Vancouver’s foreign property buyer tax: ‘It’s a domino effect’
British Columbia’s decision to impose a 15 per cent tax on foreign buyers to cool Vancouver’s scorching housing market is poised to derail more than 400 deals worth millions of dollars and may prompt calls for legal action.
Anecdotal tales of offshore buyers walking away from deals in Metro Vancouver are being heard across real estate offices.
At least 427 deals are likely to collapse due to the new measure, according to Dan Morrison, president of the Real Estate Board of Greater Vancouver, citing responses from 27 brokers to an e-mail inquiry. The group didn’t calculate the value of those sales, though they would be worth about $404 million based on the average purchase by a foreign buyer of $946,945.
That may just be the tip of the iceberg.
“It’s a domino effect,” said Elton Ash, Western Canada regional executive vice president for Re/Max Holdings Inc. Not only will foreign buyers be hit but also Canadians who had contracts to sell and had already put offers on their next house, he said. Morrison said the effects could take years to play out given some deals involve the sales of condos still being built.
Canada’s westernmost province introduced the tax for foreigners as price gains intensified this year. The cost of a detached home in Canada’s third-biggest city soared 38 per cent over 12 months to $1.58 million in July. British Columbia joins governments from the U.K. to Australia imposing measures to tame markets that have become unaffordable for many local residents. Public support for intervention was building in Vancouver, where anecdotes abound of offshore investors bidding up prices then leaving homes empty. The provincial levy only applies on homes in the Metro Vancouver area, where three-quarters of the foreign money flows.
Re/Max is still tallying the fallout of the tax, which took effect Aug 2. At least one $14 million sale in West Vancouver fell through because the levy would’ve added another $2.1 million to the cost, Ash said.
The measure will hit the lower-end of the market the hardest, such as $500,000 condos, where the cost won’t be so easily absorbed, said Ash. Some sellers will react by cutting prices to salvage deals, he said.
The province’s move may yet face legal challenges.
The new tax violates several treaties and agreements that Canada holds with at least 28 other countries, including the U.S. under the North American Free Trade Agreement, according to Barry Appleton, managing partner of law firm Appleton & Associates, who specializes in international law and has launched claims in Canada under NAFTA.
“It’s just shocking that a provincial government in Canada would choose to have a knee-jerk reaction in this way,” Appleton, who has been contacted by several entities but declined to name them, said by phone from San Francisco.

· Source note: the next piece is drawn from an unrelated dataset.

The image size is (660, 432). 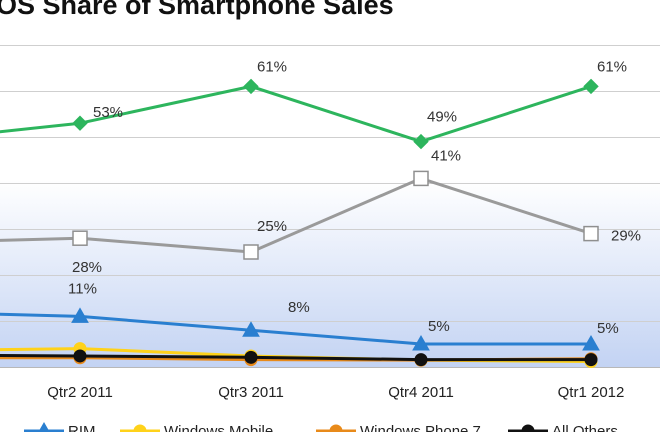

Depending on the treaty in place, individuals or the state can sue Canada for losses related to the tax, as well as challenge the tax as discriminatory, he said.
It’s just shocking that a provincial government in Canada would choose to have a knee-jerk reaction in this way.
“All legislation is vetted to ensure it complies with the constitution,” said Jessica McLachlin, a spokeswoman for British Columbia’s finance ministry in Victoria. “The government received opinions on the additional property transfer tax and we believe British Columbia is within its rights to act as it did to protect the residential real estate market from distortions.”
France may provide a precedent for legal action. Foreign homeowners went to court in 2012 after the nation raised the capital gains tax on overseas investors to as high as 33.5 per cent, arguing discriminatory treatment was illegal under France’s bilateral tax treaties. They were successful, and France reduced the rate to 19 per cent for all sellers, said Miranda Bothe, founder of Paris Property Group.
In British Columbia, an individual U.S. investor could file a claim under NAFTA, as could residents in 28 other countries that have trade agreements with Canada, Appleton said. Chinese buyers, who comprise the majority of foreign investors in British Columbia according to the finance ministry data, could file individual constitutional challenges under Canada’s Charter of Rights and Freedoms. The Chinese government could also go after the Canadian government, Appleton said.
“This government has been going around the world telling people that Canada is open to foreign investment, and now they discriminate against those very individuals, and with little warning,” he said.
In the ultra-luxury real estate market where homes go into the tens of millions of dollars, at least a dozen buyers and sellers moved the transaction closing date up before the tax came into effect, said Sotheby’s International Realty Canada Chief Executive Officer Brad Henderson.
Sotheby’s Canada had about 20 high-end home deals organized the week prior to the tax announcement, and those deals are still proceeding as planned, Henderson said.
A bigger risk than cancelling deals is the possibility that the tax may push some investment into the shadows as investors seek methods around the measure to avoid paying millions, he said.
Henderson’s firm found that the fastest-rising category of luxury homes were in the $4 million-plus space driven by foreign investors, he said by phone Thursday. “People are buying homes worth millions and if they have the means to avoid the tax, they’ll take that route.”